First, let me say that I am virtually brand-new to OCR. It is only within
the past couple of weeks that I have developed an appreciation that today's
OCR is much much more than "character" recognition. It can probably be
better described as "message" recognition, where all the nuances of
language, words, dictionaries, and syntax/grammar are as important as
individual characters. Still, the OCR application I am tackling is really
just concerned with recognizing, as accurately as possible, strings of
characters where there is no correlation between characters in a string or
from one string to the next. Maybe attempting to use today's OCR for this
application is analogous to using a jack-hammer to drive a tack.
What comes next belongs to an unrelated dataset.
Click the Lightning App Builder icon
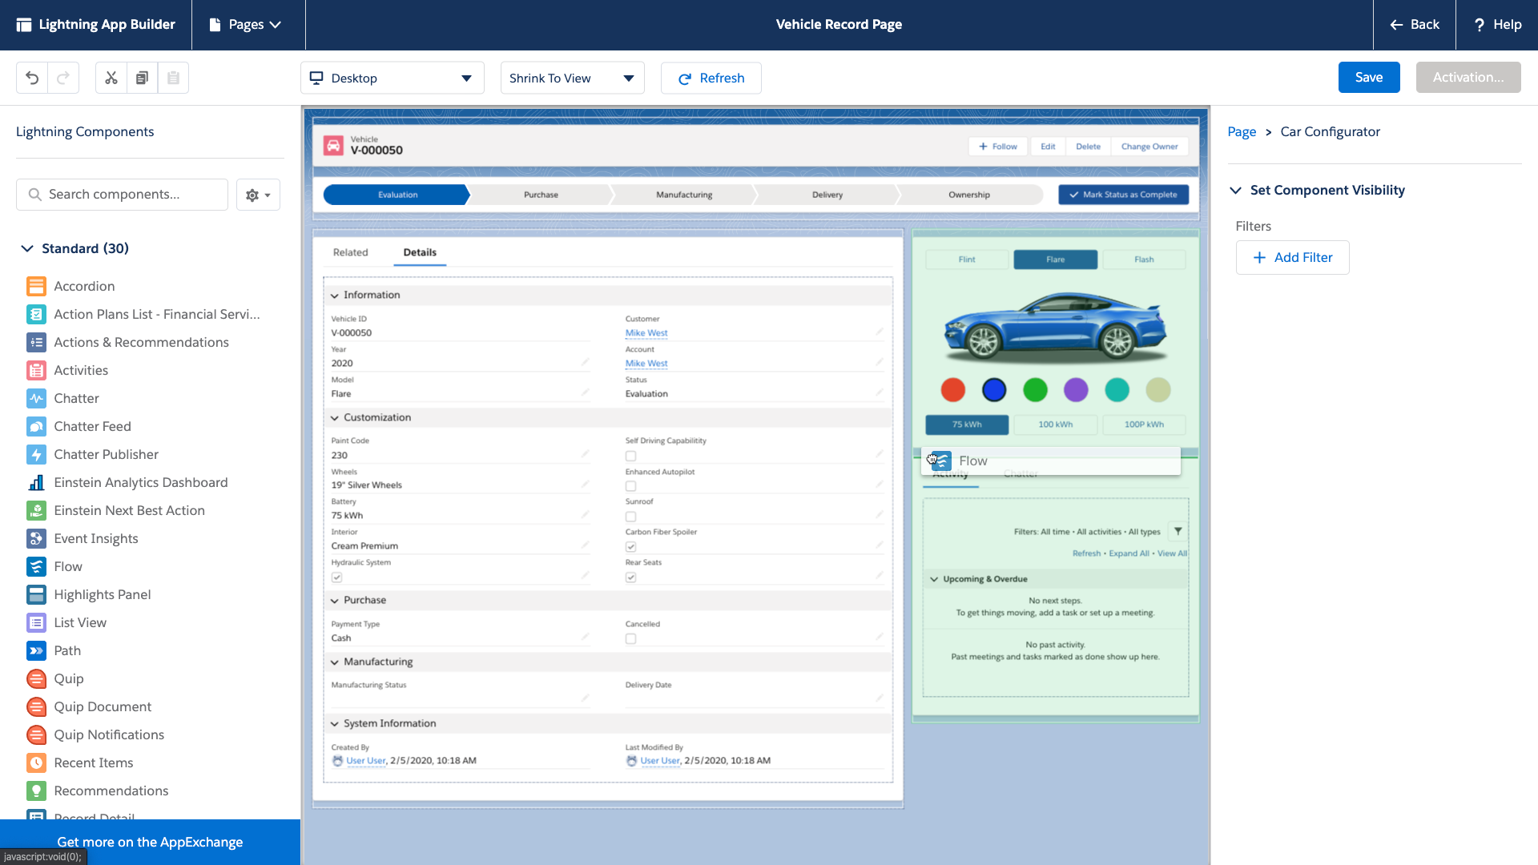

If so,
please let me know, and if you can point me towards a technology other than
OCR I'd appreciate it.
I apologize for the length of this post. I thought it best to describe as
fully as I can the application driving my interest in Tesseract, and also
what simple OCR experiments I've done to try to assess what should be
possible to achieve with Tesseract.
First, the application. This is a real-world application that probably
comes up in many contexts. I will not describe the specifics of the
application, but will describe it notionally as follows. In an enterprise
there are two sites -- A and B. Information can be produced at site A and
needs to be utilized at site B. However, there is no means for
transferring the information, electronically, from A to B. The information
is in electronic form at site A, and to be utilized efficiently needs to be
in electronic form at site B. To make things simple, assume that at site A
the information exists in tabular form as a spreadsheet, and it needs to be
re-entered into that tabular/spreadsheet form at site B. A current process
exists, consisting of printing the spreadsheet at site A, physically
transferring the printout to site B, where it is scanned to a PDF. Site B
has the Adobe Acrobat Pro tool, enabling the scanned PDF to be subjected to
OCR and the result saved in a variety of formats, one being an Excel file.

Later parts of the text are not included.